Nonetheless, newly released FBI data reports that, nationwide, marijuana arrests rose for the second consecutive year — and significantly outpace the total number of annual arrests for all violent offenses.
Of the nearly 660,000 marijuana-related arrests made by law enforcement in 2017, the last year for which data is available, 91 percent (599,000) of them were for possession violations—– not trafficking, cultivation, or sales. In the Midwest and South, nearly half of all drug possession arrests are for marijuana-related violations.
Despite rapidly changing public opinion in favor of the plant’s legalization and regulation, many states continue to punish marijuana law offenders in a draconian manner.
In Florida, for instance, the possession of 20 grams or more of cannabis is classified as a felony offense, punishable by a year in prison, a $1,000 fine, and a permanent loss of voting rights.

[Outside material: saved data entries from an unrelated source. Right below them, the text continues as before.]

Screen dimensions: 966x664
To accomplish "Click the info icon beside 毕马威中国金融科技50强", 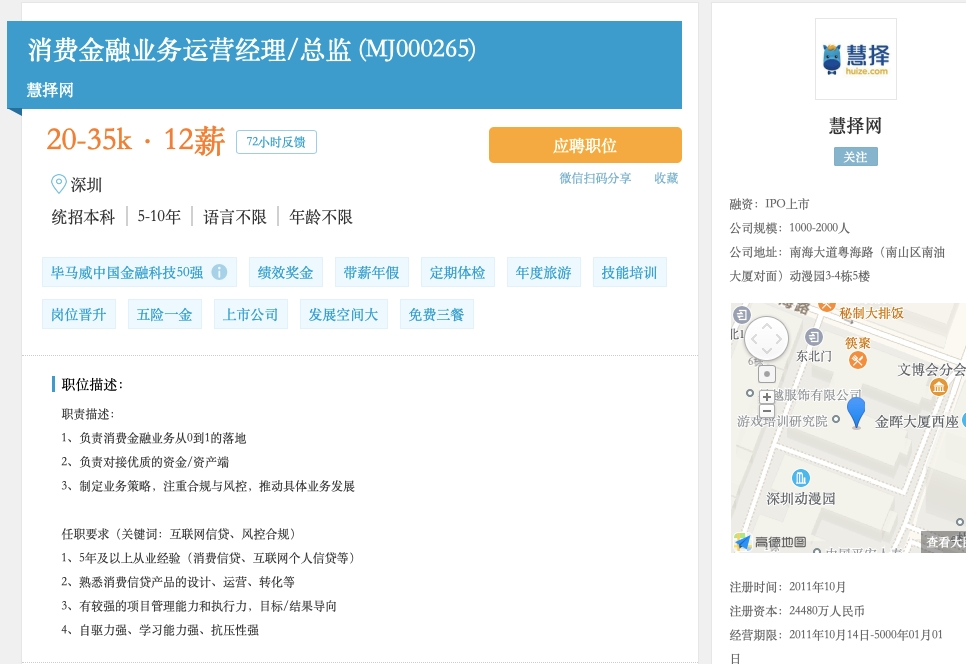I will pos(219,272).
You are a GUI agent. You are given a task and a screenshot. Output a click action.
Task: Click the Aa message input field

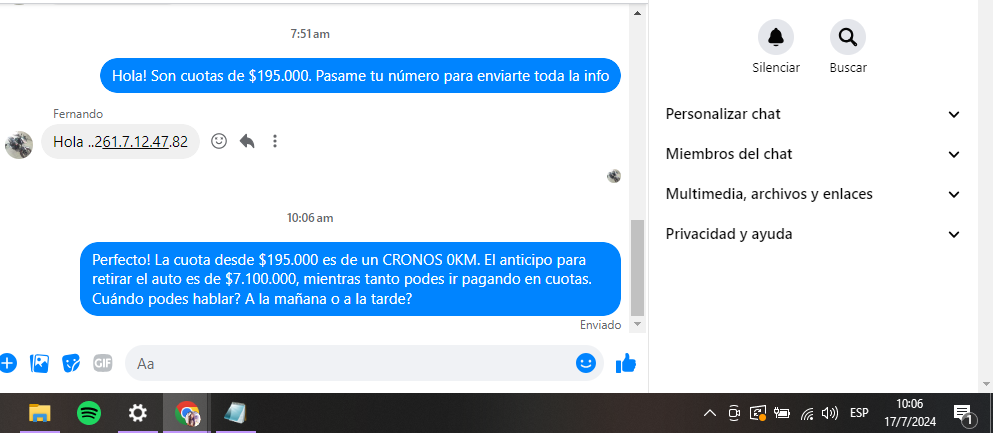(350, 363)
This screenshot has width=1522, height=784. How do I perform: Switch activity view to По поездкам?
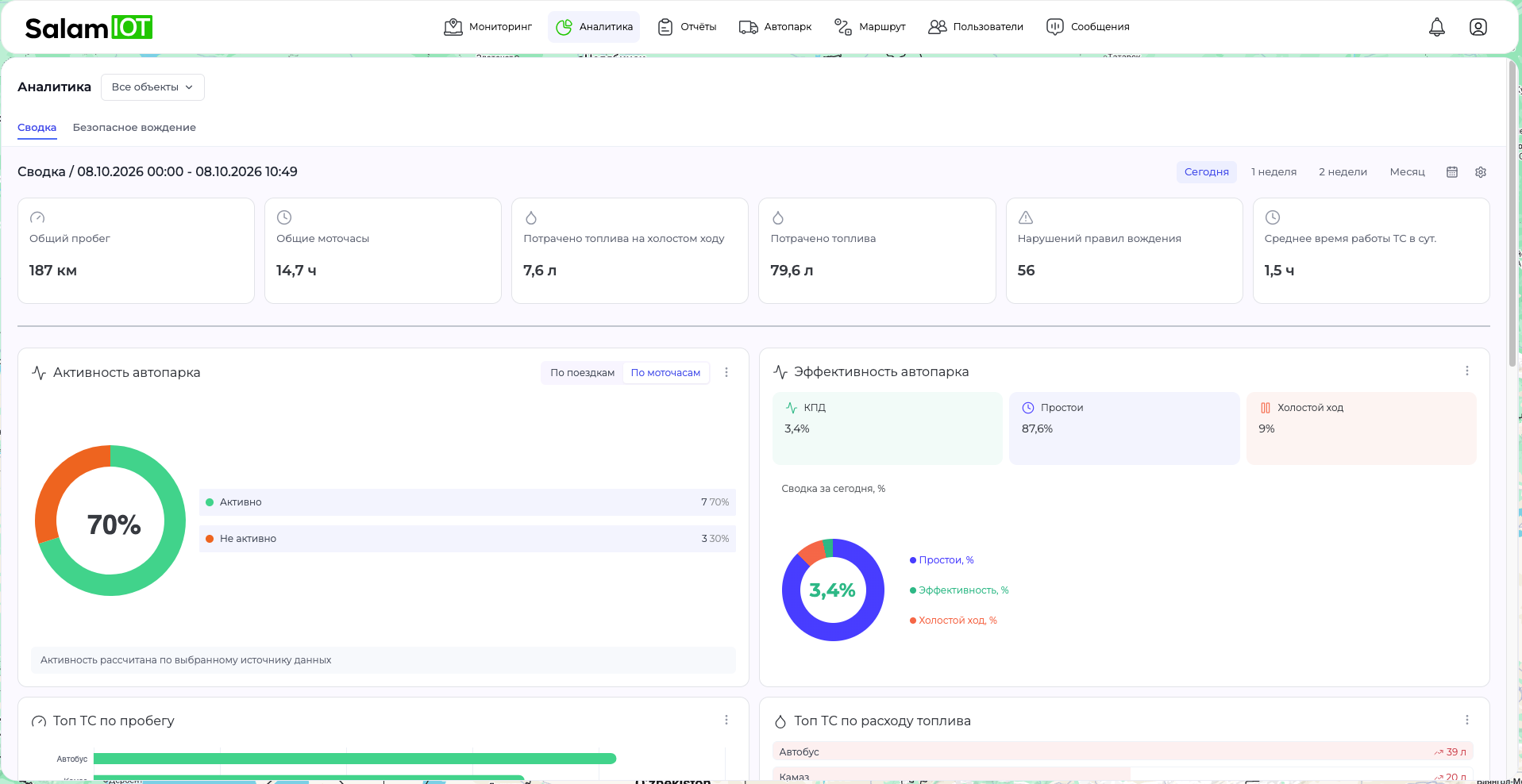pyautogui.click(x=582, y=373)
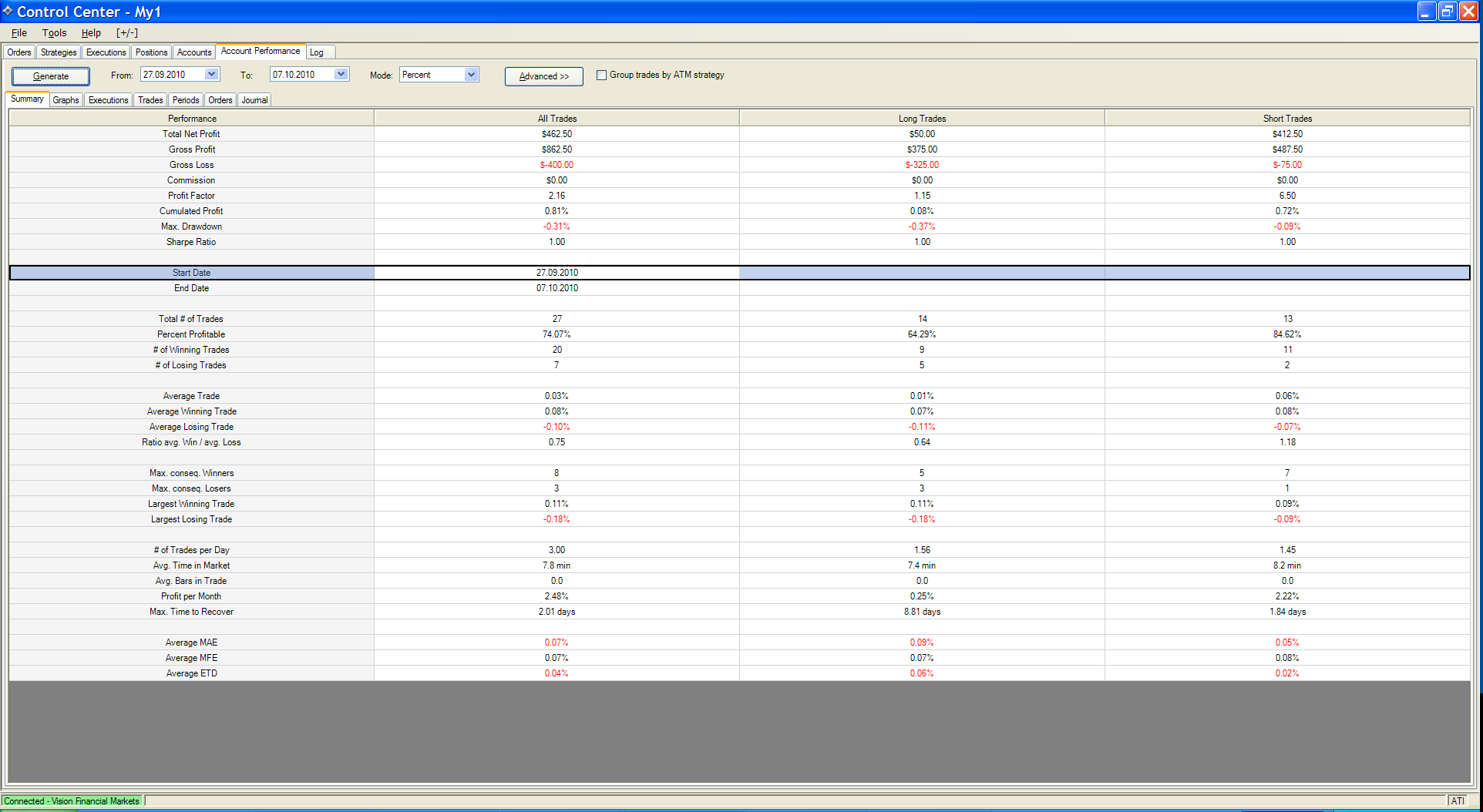The height and width of the screenshot is (812, 1483).
Task: Restore down the Control Center window
Action: pos(1448,11)
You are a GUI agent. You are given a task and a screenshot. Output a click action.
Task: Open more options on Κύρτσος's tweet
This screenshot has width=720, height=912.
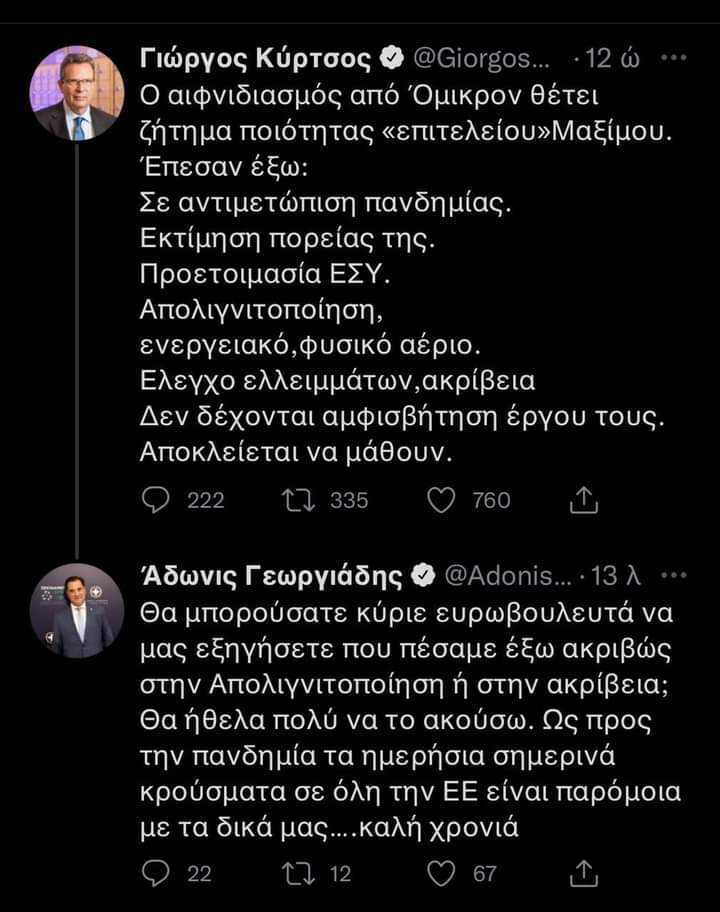(x=676, y=59)
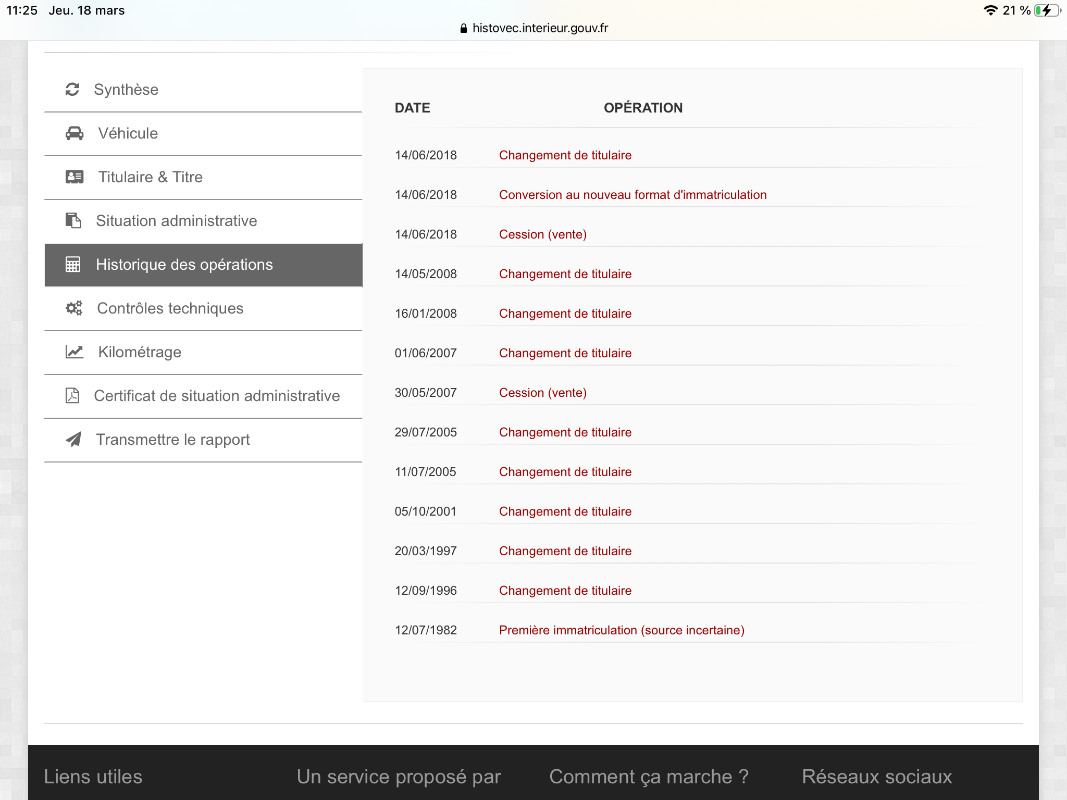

In Arizona, possessing any amount of marijuana may be prosecuted as felony, punishable by up to two years in prison and a whopping $150,000 fine. In Texas, which reports some 63,000 marijuana possession arrests annually, offenders face up to six months in jail.
In Oklahoma, growing a single cannabis plant may be punishable by life in prison.
The stigma and lost opportunities stemming from a marijuana possession arrest linger long afterward. These punishments include the potential loss of one’s professional license, student aid, driving privileges, and voting rights.
In some jurisdictions, a marijuana arrest can result in the loss of child custody, or even the ability to adopt a child — all for an activity that over half of American adults acknowledge having engaged in at some point in their lives, and that more than 60 percent of voters believe should no longer be a crime.
The disconnect between voters’ attitudes toward marijuana policy and the law itself is only becoming more pronounced.
Since 2000, public support for legalizing cannabis has nearly doubled, while over 90 percent of voters believe that physicians ought to be able to legally recommend it to their patients. Nonetheless, few politicians at either the state or federal level are willing to seriously consider legislation to enact legal reforms.
In fact, federal law continues to deny that the plant possesses any “accepted medical utility in the United States,” and maintains that cannabis belongs in the same category as heroin — a “flat Earth” fantasy that woefully fails to pass the smell test.
At the state level, eight of the nine states that have legalized marijuana use for adults have done so by direct voter initiatives.
In short, advocates who seek to change the legal status of marijuana have had little choice but to amend the law themselves, without the assistance or the support of their elected officials.
This must change.
While some jurisdictions, like Michigan and North Dakota — where voters in November will decide on statewide ballot measures legalizing the plant’s possession and use by adults — allow for direct democracy, in many others this path isn’t an option.
In these latter states, people have little choice but to demand better from their elected representatives. If our marijuana laws can’t keep up with changing public attitudes, the people who make those laws may soon find themselves replaced by those who will.